There is also another mental mechanism that contributes to keeping someone in their thirteenths: confirmation bias. It is about the reasoning that we do when we are defending a position (ours, the right one). It is one of the most known and studied by psychology. It could be summarized that we only hear what supports our opinion. Officially, it is that we accept without further evidence that support our ideas while we are skeptical with those who are contrary, considering them partial or interested. As Michael Shermer explains in The believing brain, we react emotionally to conflicting data and then rationalize why we like it or not.

Having reference models that admit being wrong helps fight the fear of consequences. It is also important to learn to identify the usual justifications. "If it's obvious to everyone that you've made a mistake, being stubborn shows people a weakness of character, rather than a strength," explains Tyler Okimoto, an associate professor of psychology at New York University. "In a way, apologies give a sense of power to those who receive them."

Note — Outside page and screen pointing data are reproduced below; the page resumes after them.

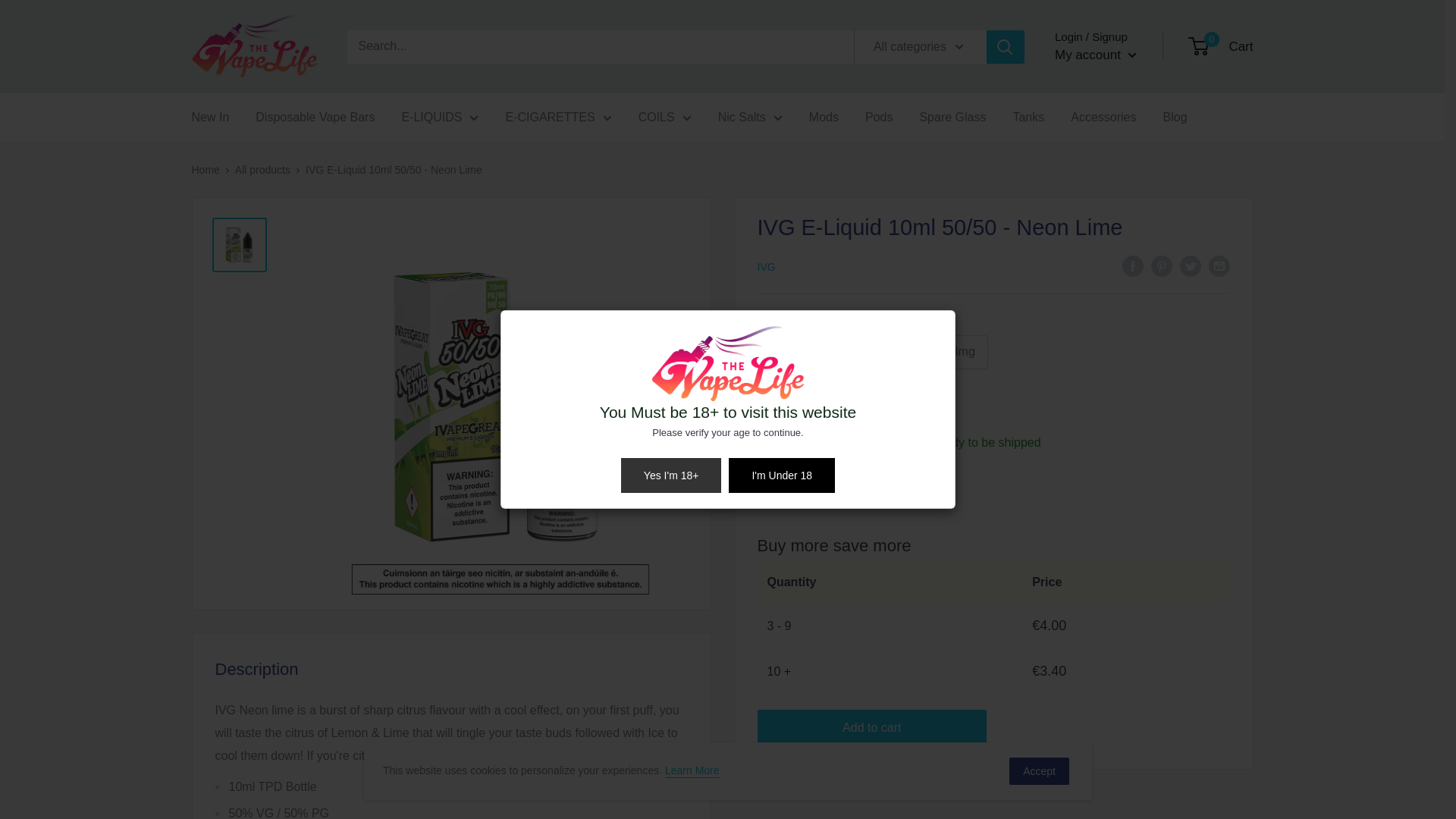
18mg (959, 351)
3mg (783, 351)
I'm Under 18 (781, 475)
12mg (897, 351)
6mg (838, 351)
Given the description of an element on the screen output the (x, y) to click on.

With this statement comes an unexpected turn of events: refusing to apologize after making a mistake may have some psychological benefits, as confirmed the research carried out by Professor Okimoto and published in the magazine European Journal of Social Psychology. The results of this study show that not recognizing the errors increases the sensation of power of the subject and this can contribute to improve also their self-esteem. But of course, the boundary between this position and a narcissistic behavior is quite diffuse.

Rectify is wise

The culture of denial and shame associated with making mistakes in the field of medicine prevents doctors from talking about these mistakes and using them to learn and improve. Telling stories of his experience, physicist Brian Goldman highlights the importance of doctors talking about this situation in this TED video.

The organization Personal Skills Development offers an online behavior guidance course focused on reinforcing the ability to recognize errors. It has about 30 hours duration and poses a cycle of exercises for 8 days to acquire this ability. It is an eminently practical course that aims to detect patterns, be more aware and reinforce self-confidence.

In 2009, the biologist Daniel Bolnick published an article with an interesting finding: fish with different diets have different types of bodies. It was a discovery very well received by the scientific community, but when a colleague tried to replicate his analysis in 2016 he discovered that a line of code was badly written. Everything went to the rack. Bolnick told him immediately and made a public rectification. To his surprise, the response was overwhelming and very positive, both from his colleagues and from the networks.